Even Peterson's staff is upset with the food safety angle being used, they know NAIS has nothing to do with food safety, never did never will.  

If NAIS is about animal tracking, why can large CAFO's identify animals by groups or pens, not as individual animals like small farmers and livestock owners need to do? What, CAFO's never buy, sell or have one animal die at a time, only in groups?

In terms of moving animals around, small farms don't even come close to moving animals like the big operations, so why the disparity in the proposed application of NAIS?

NAIS will do little more than deliver a false sense of security and benefit the companies that make the ID equipment. If you want to keep track of your livestock, don't keep them in groups of 1,000's or tens of 1,000's, it is not antural.

If you want safe meat, clean up the slaughter plants, slow them down, pay the workers a fair wage and let them do a careful job.

Hire enough inspectors so both imported and domestically produced food is inspected.

These however, are solutions that would cut into the profits of the corporate food system and we can't have nonsense like that happening. Big AG is much better off if we pretend NAIS will protect us. They know it and apparently so do several of DC's most vocal NAIS supporters.



It is a boondoggle system built on lies.  There are disease tracking and  control systems in place that work.

 The reasons we are told NAIS is needed keeps changing. (Disease protection, bioterrorism, global market, etc). Yet when Creekstone Beef wanted to test every cow they process for BSE, the USDA says they cannot!!!Creekstone had to take the USDA to court to sue for the right to test for BSE!

And what does my reporting to the USDA when I take my horse off my property have to do with big ag selling beef to Japan? How will granny telling when her home raised/slaughtered chickens are eaten by her family (all animal deaths are reportable events) ensure that the Japanese are eating safe American raised beef?
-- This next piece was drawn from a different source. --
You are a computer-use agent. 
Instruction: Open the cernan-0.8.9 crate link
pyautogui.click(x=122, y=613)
 Avian flu is given as a reason for NAIS, yet less than 200 have died worldwide from Avian flu while thousands die from regular flu in the US each year.  
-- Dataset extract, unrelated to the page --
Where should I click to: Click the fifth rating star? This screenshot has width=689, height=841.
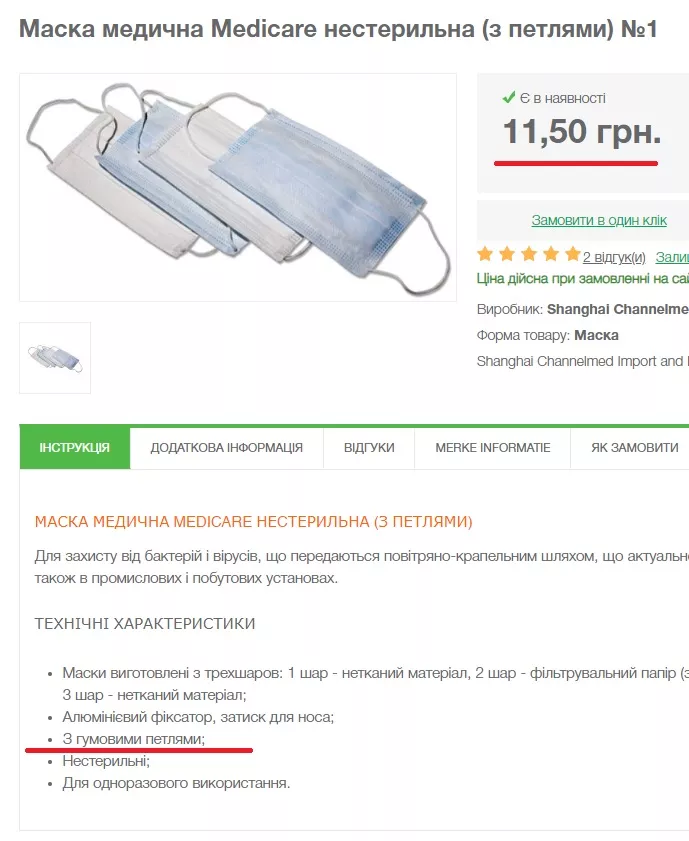pyautogui.click(x=572, y=254)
NAIS subterfuge (4.00 / 1)
Many have been signed up for NAIS without their permission or knowledge (nearly 14,000 in Idaho).  Would you like to be signed up, say for a new car lease without your permission or knowledge? be responsible for the monthly payments and not even sure the car will run?
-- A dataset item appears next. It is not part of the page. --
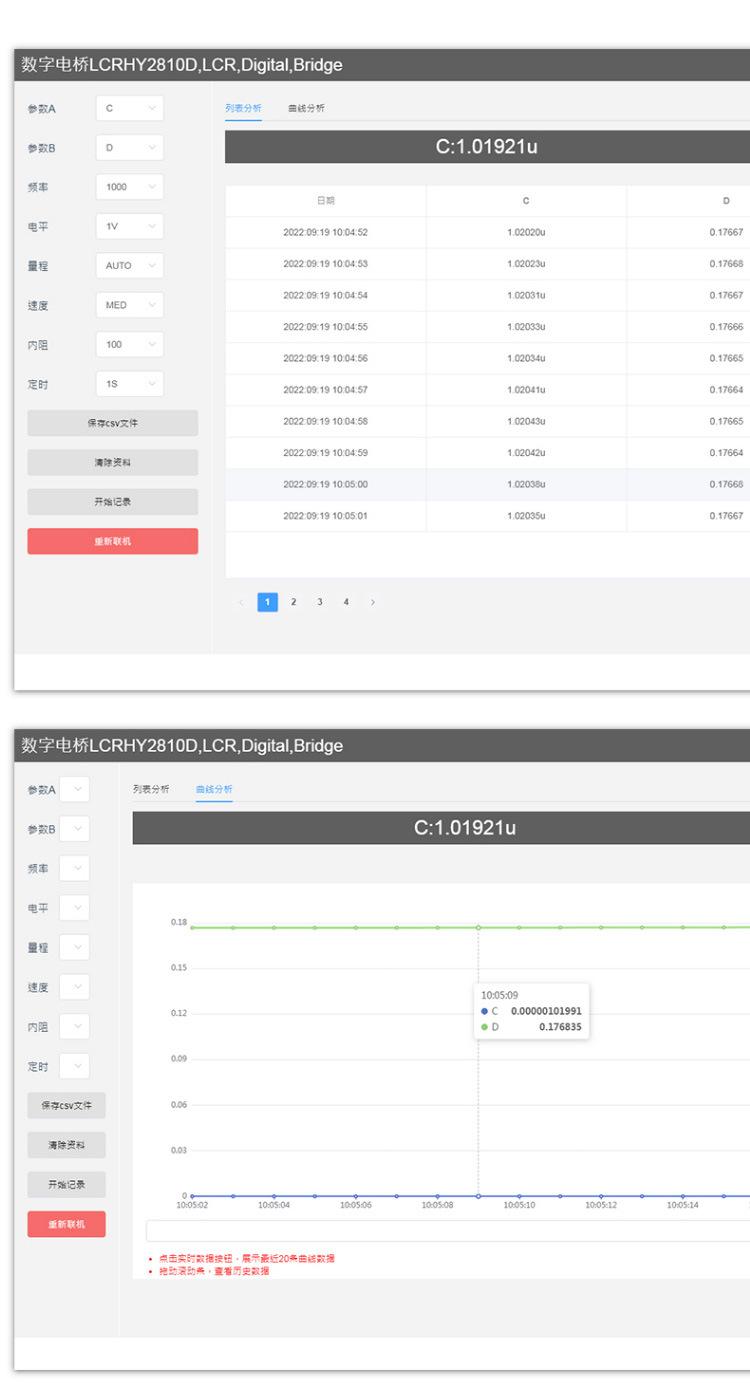Screen dimensions: 750x1386
Task: Click the 日期 column header
Action: [x=325, y=201]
It is important to learn from history or we are doomed to repeat it.  
1938-Nazi Germany makes it a law that ALL JEWS have to register every piece of property they own into a massive database.  IT worked.  The Gestapo knew exactly who to raid by the value of their art and jewelry.  We know the rest of the story, a minor event called the Holocaust!
In the same time period, the Russian Communist Govt under Stalin starved millions of farmers in the most fertile part of the country because the law stated that ALL the grain they grew belonged to the govt!  They were not even allowed to eat what they grew!